**Text for analysis**
---------------

These exercises help keep the county safe
Gun first, Ellijay Police Department Assistant Chief Ray Grace swept into a gruesome scene at the Gilmer County Community Center.
One man was shot in the back, bleeding out unconscious on the floor. Another, shot in the leg, was still able to ask for help. The shooter was gone.
This scenario wasn’t real; it was a routine active shooter training conducted Thursday, March 26 by Gilmer emergency services.
“We want to be ready when it happens,” Grace said.
Exercises like this one allow emergency personnel to learn tactics, work as a team and get their mistakes out of the way in a safe setting.
To host an exercise, EMS personnel set up the community center with a team of people acting out crisis roles.
Some people pretended to be wounded. Another pretended to be a former law enforcement officer present on the scene. Another pretended be the shooter.
Officers had to enter the building, secure the scene and help the “wounded.”
Then, emergency services came in to provide more medical care and get the “victims” to a hospital.
To respond to a mass casualty active shooter event, EMS services all need to work together.
At the training, the Ellijay Police Department, East Ellijay Police Department, Gilmer County Fire and EMS, Cherokee County Fire and EMS, Fannin County Fire and EMS, Murray County Fire and EMS, Pickens County Fire and EMS and the Fannin County Sheriff’s Office all participated.

---------------

**Given entries**
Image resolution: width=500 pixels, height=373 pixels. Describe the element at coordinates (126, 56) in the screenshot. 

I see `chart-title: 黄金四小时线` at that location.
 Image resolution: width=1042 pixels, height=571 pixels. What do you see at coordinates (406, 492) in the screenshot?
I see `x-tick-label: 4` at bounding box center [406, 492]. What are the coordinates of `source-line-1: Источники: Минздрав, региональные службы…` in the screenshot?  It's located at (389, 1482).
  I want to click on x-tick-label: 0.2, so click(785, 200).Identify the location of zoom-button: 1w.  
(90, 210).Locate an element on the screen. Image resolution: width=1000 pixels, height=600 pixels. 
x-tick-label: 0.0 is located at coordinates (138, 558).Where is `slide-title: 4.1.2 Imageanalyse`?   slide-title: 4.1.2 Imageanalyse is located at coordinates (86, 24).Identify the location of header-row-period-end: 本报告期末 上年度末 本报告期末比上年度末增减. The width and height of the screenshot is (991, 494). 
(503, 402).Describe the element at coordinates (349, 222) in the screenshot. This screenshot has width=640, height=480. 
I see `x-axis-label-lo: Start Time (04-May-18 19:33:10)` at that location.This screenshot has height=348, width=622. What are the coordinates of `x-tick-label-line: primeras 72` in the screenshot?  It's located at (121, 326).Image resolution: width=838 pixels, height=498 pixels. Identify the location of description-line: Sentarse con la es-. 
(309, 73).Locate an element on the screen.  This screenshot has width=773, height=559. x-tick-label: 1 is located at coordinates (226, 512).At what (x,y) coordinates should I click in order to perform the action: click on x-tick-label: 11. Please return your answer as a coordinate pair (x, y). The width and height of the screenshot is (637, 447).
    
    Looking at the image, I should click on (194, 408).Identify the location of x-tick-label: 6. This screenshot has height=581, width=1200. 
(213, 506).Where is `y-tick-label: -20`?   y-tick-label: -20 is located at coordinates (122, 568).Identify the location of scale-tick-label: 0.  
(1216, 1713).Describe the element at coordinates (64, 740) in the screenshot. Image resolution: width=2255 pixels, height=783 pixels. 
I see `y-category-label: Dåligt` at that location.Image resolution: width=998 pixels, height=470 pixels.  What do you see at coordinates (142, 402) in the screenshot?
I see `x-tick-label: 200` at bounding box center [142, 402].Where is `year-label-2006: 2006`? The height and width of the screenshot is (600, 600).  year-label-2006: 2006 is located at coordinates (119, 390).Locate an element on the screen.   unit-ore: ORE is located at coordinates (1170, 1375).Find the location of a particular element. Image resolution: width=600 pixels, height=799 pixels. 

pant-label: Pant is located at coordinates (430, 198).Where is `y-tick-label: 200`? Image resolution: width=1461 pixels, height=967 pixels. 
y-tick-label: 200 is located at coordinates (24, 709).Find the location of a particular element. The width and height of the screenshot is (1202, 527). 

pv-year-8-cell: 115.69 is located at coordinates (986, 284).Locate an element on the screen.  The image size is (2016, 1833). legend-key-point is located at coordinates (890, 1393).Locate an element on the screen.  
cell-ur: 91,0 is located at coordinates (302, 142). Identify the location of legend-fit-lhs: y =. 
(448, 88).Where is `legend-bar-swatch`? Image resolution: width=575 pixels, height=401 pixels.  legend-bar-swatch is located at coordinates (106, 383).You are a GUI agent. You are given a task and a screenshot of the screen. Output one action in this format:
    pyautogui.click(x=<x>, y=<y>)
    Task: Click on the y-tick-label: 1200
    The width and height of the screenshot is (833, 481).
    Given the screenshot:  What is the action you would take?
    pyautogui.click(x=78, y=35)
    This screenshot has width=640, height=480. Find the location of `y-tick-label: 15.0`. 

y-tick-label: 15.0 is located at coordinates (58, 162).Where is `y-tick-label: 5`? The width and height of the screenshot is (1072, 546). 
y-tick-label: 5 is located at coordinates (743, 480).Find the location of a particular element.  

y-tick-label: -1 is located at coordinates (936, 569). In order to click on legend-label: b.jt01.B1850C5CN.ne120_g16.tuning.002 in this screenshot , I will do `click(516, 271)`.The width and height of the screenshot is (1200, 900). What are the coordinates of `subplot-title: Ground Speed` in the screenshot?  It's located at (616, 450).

---------------

**Tasks to complete**
1. According to the article on the active shooter training, on what date was the exercise held?
2. Carry on the article about the active shooter training from where it stops.
The records are separate material and have no connection to the article on the active shooter training.

**Exercise results**
1. Thursday, March 26.

2.
“If we have an active shooter type situation, our employees work together to get in, secure the scene, then get fire personnel and medical personnel in to get the victims out as quickly as possible,” Grace said.
Law enforcement’s first responsibility is to secure the scene so victims can get help.
“The longer they stay here, the less likely they are to survive their injuries,” Grace said.
The active shooter training is paid for by federal grants through the Advanced Law Enforcement Rapid Response Training (ALERRT) program, a Texas State University organization.
“The only way these events are going to be mitigated is through the critical response of public safety,” said Adjunct Instructor Jeff Hall, the ALERRT representative on scene.